Durante anos, os médicos questionaram se os medicamentos antivirais comumente prescritos às crianças para a gripe eram responsáveis pelos sintomas neuropsiquiátricos graves ou se os efeitos eram causados pela própria infecção. Relatos de convulsões, confusão e alucinações causaram incerteza entre os prestadores de cuidados de saúde e as famílias.
Um novo estudo do Hospital Infantil Monroe Carell Jr. em Vanderbilt desafia agora essa preocupação de longa data sobre o oseltamivir, comumente conhecido como Tamiflu.
O estudo encontrou um risco menor com oseltamivir
Um estudo publicado em Neurologia JAMAdescobriram que as crianças que receberam oseltamivir durante uma doença gripal tiveram menos probabilidade de sofrer doenças neuropsiquiátricas graves. Isso incluía condições como convulsões, alteração do estado mental e alucinações.
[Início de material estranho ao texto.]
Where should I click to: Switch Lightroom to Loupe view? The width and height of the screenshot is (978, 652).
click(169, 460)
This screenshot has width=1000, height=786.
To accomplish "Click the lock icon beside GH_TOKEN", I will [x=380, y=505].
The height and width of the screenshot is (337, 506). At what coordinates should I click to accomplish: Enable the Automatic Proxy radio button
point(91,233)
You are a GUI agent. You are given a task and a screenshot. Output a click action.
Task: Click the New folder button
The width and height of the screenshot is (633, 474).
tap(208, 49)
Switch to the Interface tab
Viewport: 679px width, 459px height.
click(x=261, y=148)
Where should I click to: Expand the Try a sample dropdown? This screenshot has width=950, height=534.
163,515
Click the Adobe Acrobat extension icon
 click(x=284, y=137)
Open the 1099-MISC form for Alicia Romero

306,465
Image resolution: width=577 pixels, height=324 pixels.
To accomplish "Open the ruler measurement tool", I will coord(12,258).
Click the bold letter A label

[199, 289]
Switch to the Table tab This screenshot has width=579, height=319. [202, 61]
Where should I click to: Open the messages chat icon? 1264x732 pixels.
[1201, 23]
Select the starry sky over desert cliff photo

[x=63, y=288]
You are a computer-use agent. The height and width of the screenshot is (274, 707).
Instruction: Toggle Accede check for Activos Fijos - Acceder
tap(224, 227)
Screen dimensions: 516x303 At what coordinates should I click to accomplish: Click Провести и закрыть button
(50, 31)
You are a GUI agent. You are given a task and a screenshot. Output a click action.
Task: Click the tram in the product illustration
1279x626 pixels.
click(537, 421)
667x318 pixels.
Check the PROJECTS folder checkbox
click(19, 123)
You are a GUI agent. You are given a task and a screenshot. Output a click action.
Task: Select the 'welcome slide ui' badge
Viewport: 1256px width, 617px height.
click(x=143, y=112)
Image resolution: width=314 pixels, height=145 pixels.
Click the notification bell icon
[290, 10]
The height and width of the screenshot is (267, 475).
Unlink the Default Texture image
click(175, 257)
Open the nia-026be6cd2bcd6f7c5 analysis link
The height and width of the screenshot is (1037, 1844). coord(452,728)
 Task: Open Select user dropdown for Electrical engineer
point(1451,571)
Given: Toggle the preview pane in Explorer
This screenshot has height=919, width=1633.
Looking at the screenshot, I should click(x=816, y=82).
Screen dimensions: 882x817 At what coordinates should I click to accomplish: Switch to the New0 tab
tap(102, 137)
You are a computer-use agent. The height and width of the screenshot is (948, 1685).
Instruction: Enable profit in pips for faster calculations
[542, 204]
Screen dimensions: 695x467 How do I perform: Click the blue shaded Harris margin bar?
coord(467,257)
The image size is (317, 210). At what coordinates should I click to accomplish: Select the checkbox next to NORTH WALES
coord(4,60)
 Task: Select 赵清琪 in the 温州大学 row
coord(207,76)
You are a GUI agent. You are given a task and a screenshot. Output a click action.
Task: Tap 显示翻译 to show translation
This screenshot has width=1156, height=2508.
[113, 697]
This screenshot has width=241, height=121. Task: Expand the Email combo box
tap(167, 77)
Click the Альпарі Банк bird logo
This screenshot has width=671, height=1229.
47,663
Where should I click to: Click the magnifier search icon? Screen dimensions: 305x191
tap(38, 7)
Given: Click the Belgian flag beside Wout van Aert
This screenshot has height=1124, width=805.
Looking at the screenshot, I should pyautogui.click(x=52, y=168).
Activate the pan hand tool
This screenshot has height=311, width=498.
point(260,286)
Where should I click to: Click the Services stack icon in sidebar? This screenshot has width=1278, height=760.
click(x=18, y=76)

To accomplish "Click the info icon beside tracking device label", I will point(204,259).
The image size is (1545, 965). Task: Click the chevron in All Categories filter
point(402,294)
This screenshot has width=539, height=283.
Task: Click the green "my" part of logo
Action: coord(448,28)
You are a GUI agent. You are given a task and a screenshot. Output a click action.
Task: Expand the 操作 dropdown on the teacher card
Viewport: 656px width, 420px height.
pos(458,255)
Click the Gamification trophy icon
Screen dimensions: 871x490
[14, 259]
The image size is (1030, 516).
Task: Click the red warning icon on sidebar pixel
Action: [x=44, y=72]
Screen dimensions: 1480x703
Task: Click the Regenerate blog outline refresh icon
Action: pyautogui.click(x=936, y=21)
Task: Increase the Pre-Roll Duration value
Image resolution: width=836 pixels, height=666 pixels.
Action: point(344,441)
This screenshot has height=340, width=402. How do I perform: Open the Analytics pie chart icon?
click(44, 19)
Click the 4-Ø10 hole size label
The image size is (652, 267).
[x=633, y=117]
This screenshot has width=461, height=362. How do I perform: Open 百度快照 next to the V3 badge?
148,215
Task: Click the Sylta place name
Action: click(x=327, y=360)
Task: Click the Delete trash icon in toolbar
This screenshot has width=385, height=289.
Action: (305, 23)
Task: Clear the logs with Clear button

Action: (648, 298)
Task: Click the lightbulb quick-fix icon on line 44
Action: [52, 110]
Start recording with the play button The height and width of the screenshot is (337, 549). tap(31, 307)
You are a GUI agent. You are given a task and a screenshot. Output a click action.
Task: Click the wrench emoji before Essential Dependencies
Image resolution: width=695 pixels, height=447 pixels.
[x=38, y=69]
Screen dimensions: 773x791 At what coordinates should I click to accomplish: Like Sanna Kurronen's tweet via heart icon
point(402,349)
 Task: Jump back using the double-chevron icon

“Nossas descobertas destacam o que muitos pediatras há muito suspeitam é que a gripe, e não o tratamento da gripe, está associada à morbidade neuropsiquiátrica”, disse o pesquisador principal James Antoon, MD, PhD, MPH, professor associado de pediatria no Departamento de Medicina do Hospital Infantil Monroe Carell. “Na verdade, o tratamento com oseltamivir parece prevenir eventos neuropsiquiátricos em vez de causá-los”.
O que os pesquisadores descobriram
O estudo encontrou três descobertas principais que, juntas, apontam para a gripe como a principal causa dessas complicações.
A própria infecção por influenza foi associada a taxas mais altas de eventos neuropsiquiátricos em comparação com crianças que não tiveram influenza, independentemente do uso de oseltamivir. Entre as crianças com gripe, aquelas que receberam oseltamivir tiveram uma redução de aproximadamente 50% nos eventos neuropsiquiátricos. As crianças sem gripe que receberam oseltamivir como profilaxia apresentaram uma incidência de eventos semelhante à das crianças sem gripe.
“Tomadas em conjunto, estas três descobertas não apoiam a teoria de que o oseltamivir aumenta o risco de doenças neuropsiquiátricas”, disse Antun. – É a gripe.
Uma análise em larga escala dos dados de saúde das crianças
Os pesquisadores examinaram registros médicos não identificados de crianças e adolescentes de 5 a 17 anos matriculados no Tennessee Medicaid entre 1º de julho de 2016 e 30 de junho de 2020.
O estudo acompanhou 692.295 crianças durante quatro anos, com idade média de 11 anos. Durante este período, foram registados 1.230 eventos neuropsiquiátricos graves, incluindo 898 eventos neurológicos e 332 patologias psiquiátricas.
Os achados clínicos incluíram distúrbios neurológicos, como convulsões, encefalite, estado mental alterado, ataxia/distúrbios de movimento, alterações visuais, vertigens, dor de cabeça e distúrbios do sono. Os resultados psiquiátricos incluíram comportamento suicida ou automutilação, transtornos de humor e psicose/alucinações.
Por que as descobertas são importantes para as famílias
“A temporada de gripe 2024-2025 mostrou a gravidade das complicações neurológicas associadas à gripe, e muitos centros estão relatando um aumento na frequência e gravidade dos eventos neurológicos nas últimas temporadas”, disse Antun. “É importante que os pacientes e suas famílias conheçam o verdadeiro perfil risco-benefício dos tratamentos contra influenza, como o oseltamivir, recomendado pela Academia Americana de Pediatria”.
O autor sênior Carlos Grialva, MD, MSc, professor de política de saúde e informática biomédica no Vanderbilt University Medical Center, enfatizou que o tratamento precoce continua crítico.
“Esses tratamentos para a gripe são seguros e eficazes, especialmente quando usados no início da doença clínica”, disse ele.
Garantia de segurança do tratamento da gripe
A equipa de investigação espera que os resultados ajudem a convencer os cuidadores e profissionais de saúde sobre a segurança do oseltamivir e o seu papel na redução de complicações relacionadas com a gripe em crianças.
O estudo foi financiado pelos Institutos Nacionais de Saúde (bolsas K23AI168496, K24AI148459 e P50HD106446).